[TEXT SHOWN]
Because of increased financial stress and anxiety, domestic violence rates increased significantly during pandemic lockdowns.[1] Unfortunately, the domestic violence rate has continued to increase since 2020. The exact rate of increase varies, largely depending on who you ask.
Other things are more certain in this area. For example, domestic violence usually has criminal and civil consequences. Most law enforcement agencies have mandatory arrest policies. If officers suspect domestic violence occurred, the aggressor immediately goes to jail. Additionally, officers must usually inform victims of their right to obtain a protective order in civil court.
As the rate of domestic violence increases, the role of a Rochester criminal defense lawyer remains the same. Both parties have important legal rights in this area. Alleged victims have the right to seek protection, and defendants have the right to present their side of the story. An attorney is a strong voice for defendants in criminal and civil court cases.
Domestic Battery
Usually, domestic battery is a misdemeanor in New York. When possible, prosecutors enhance these charges to aggravated assault, a felony. The matter usually goes to a designated domestic violence court in both cases. Prosecutors in these courts have special training and, in many cases, access to additional resources.
Elements of the Case
Misdemeanor domestic battery is basically a harmful or offensive touch. Furthermore, the alleged victim must be in a protected class. Almost all domestic battery cases involve husbands and wives or estranged husbands and wives. Other protected classes include two people who are related by blood or marriage and current or former dating partners.
There’s a difference between a physical injury and a harmful or offensive touch. Domestic battery charges could hold up in court even if the alleged victim wasn’t physically injured. An injury just makes it easier for prosecutors to establish the intent element.
Usually, aggravated domestic battery involves a weapon or a serious injury. Almost any solid object that’s larger than a toothpick could be a weapon in this context. The serious injury must usually be something bad enough to put the alleged victim in the hospital.
Resolving the Case
Lack of evidence, specifically issues with the complaining witness, is usually the best defense against both kinds of domestic battery.
Technically, an alleged victim is a material witness. Therefore, the alleged victim cannot drop criminal charges. However, if the alleged victim refuses to cooperate, things get very tough for prosecutors. Typically, they can either subpoena the alleged victim and force him/her to testify or use an obscure loophole in the hearsay rule to admit part of the police report into evidence. Both these things are very rare. Usually, prosecutors would rather drop the matter and offer a favorable plea deal.
This arrangement usually involves reduced charges, like reducing aggravated assault to ordinary assault, or a reduced sentence, typically probation. Since domestic violence courts usually handle these cases, the conditions of probation often include anger management and other such classes.
Protective Orders and Rochester Criminal Defense Lawyers
Many states have civil and criminal protective orders. Civil orders are usually broader than criminal orders. Only criminal protective orders are available in New York. If an alleged victim cannot find a criminal judge, a civil judge may issue a protective order, but these orders are only valid for four days.
Types of Protective Orders
A judge may grant a temporary protective order based solely on the alleged victim’s affidavit. This order is usually a bare-bones order containing a keep-away order and an anti-stalking order. Judges may include other provisions based on good cause, such as an order excluding a defendant from a shared residence.

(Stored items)
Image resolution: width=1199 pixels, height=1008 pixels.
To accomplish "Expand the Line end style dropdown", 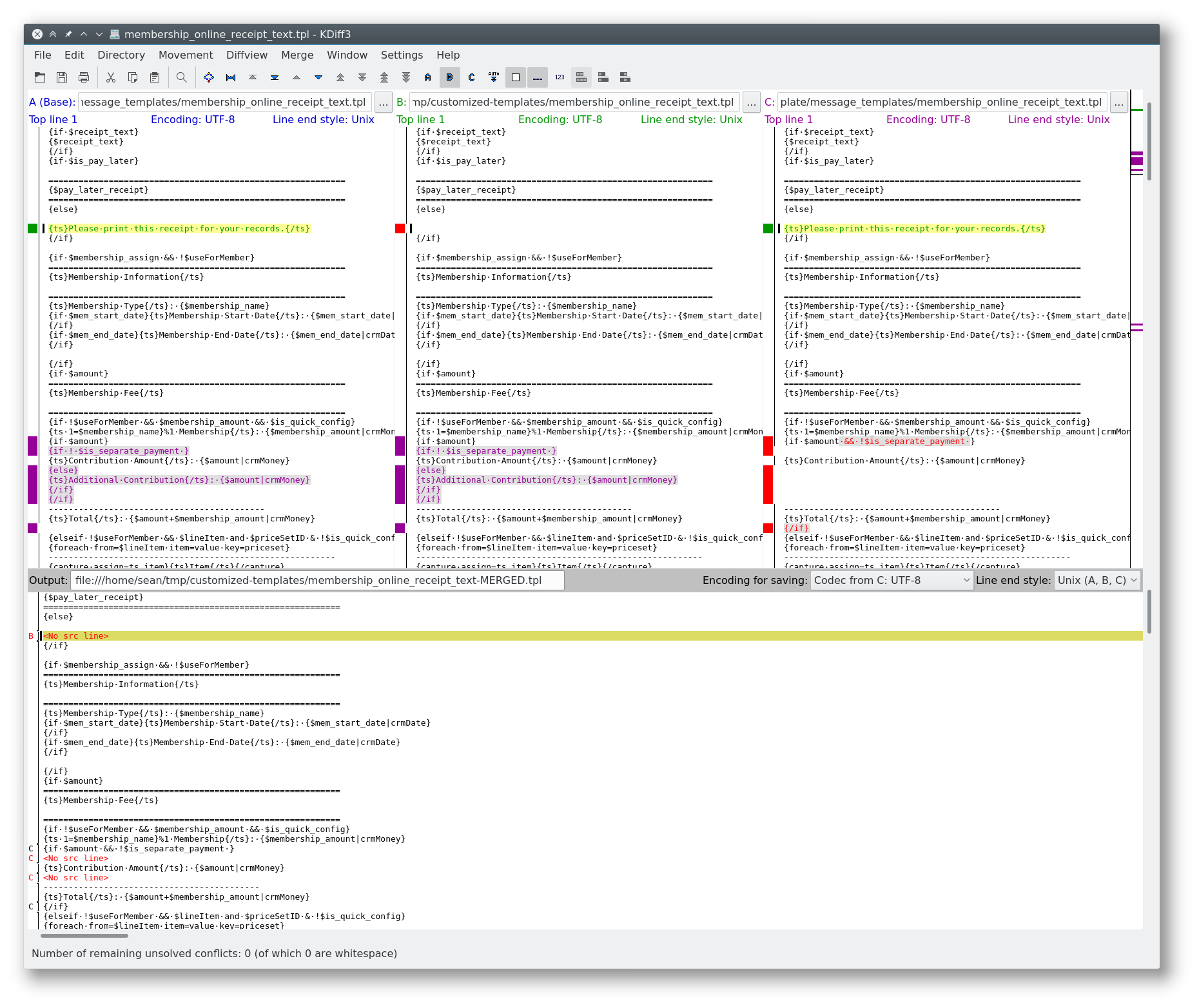I will coord(1097,580).
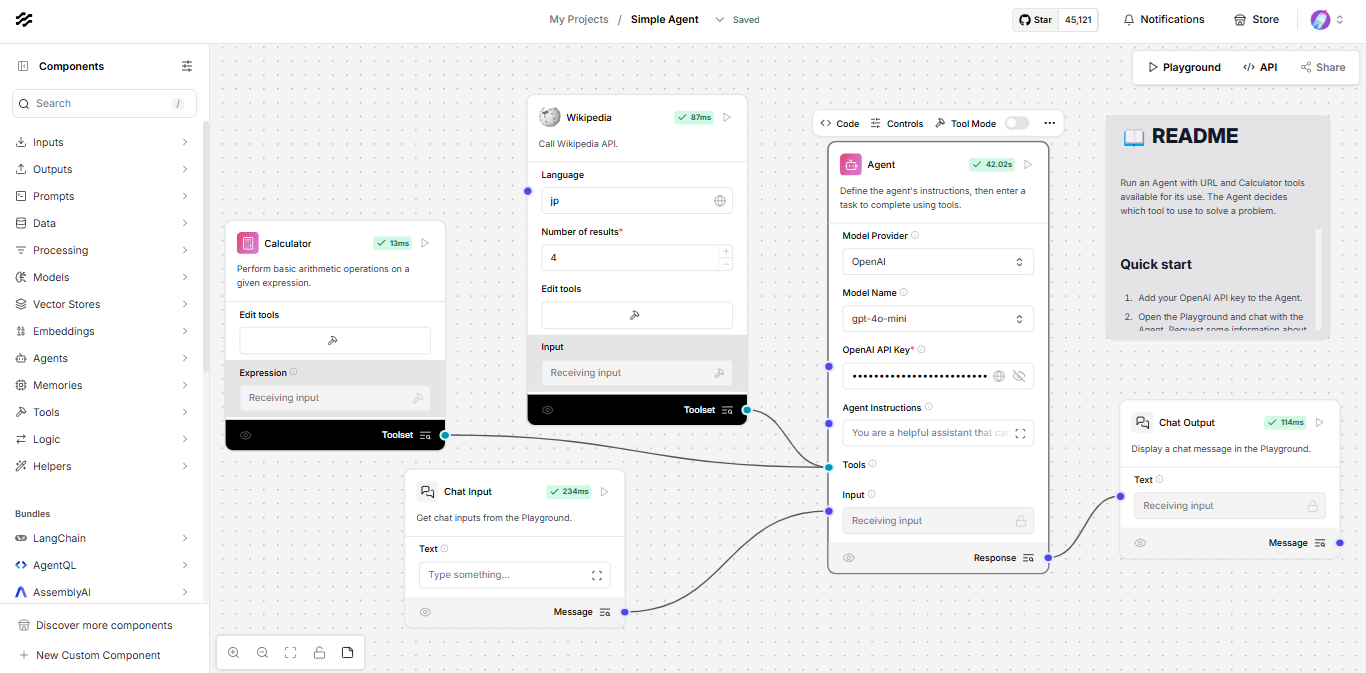Click the zoom out canvas icon

(x=262, y=653)
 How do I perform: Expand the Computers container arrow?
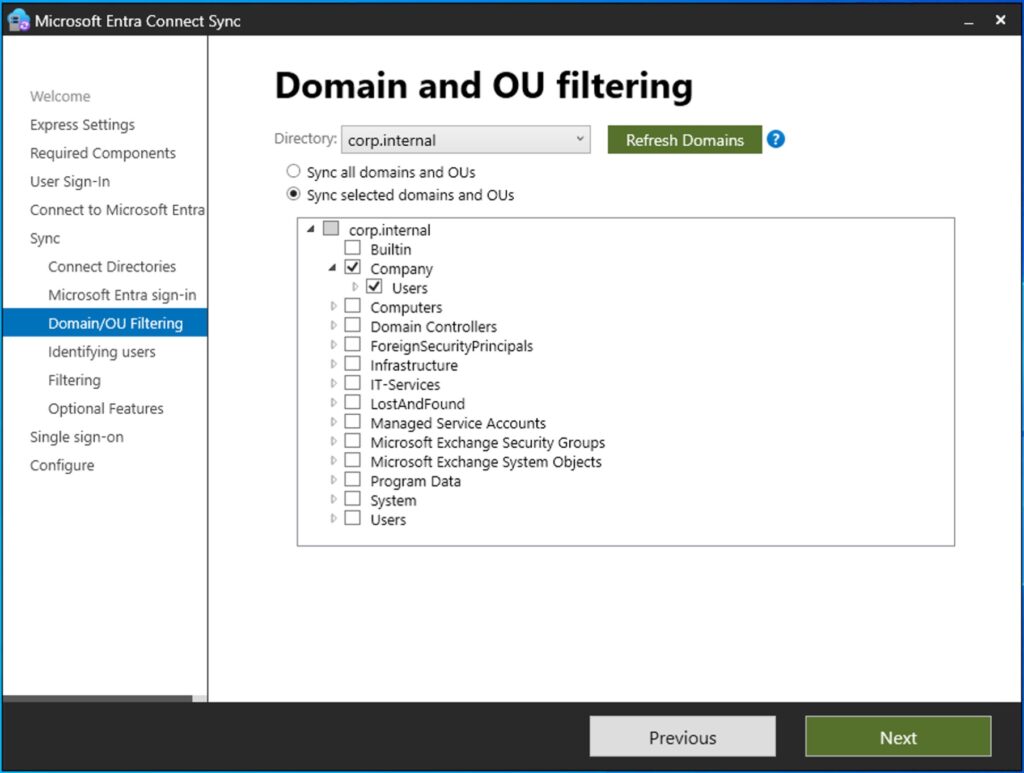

[WHAT YOU NEED TO DO] Return the words of the domestic violence text from "Usually, aggravated domestic" to "of domestic battery.", copied word for word. These items have nothing to do with the domestic violence text.

[SOLVED PROBLEM]
Usually, aggravated domestic battery involves a weapon or a serious injury. Almost any solid object that’s larger than a toothpick could be a weapon in this context. The serious injury must usually be something bad enough to put the alleged victim in the hospital.
Resolving the Case
Lack of evidence, specifically issues with the complaining witness, is usually the best defense against both kinds of domestic battery.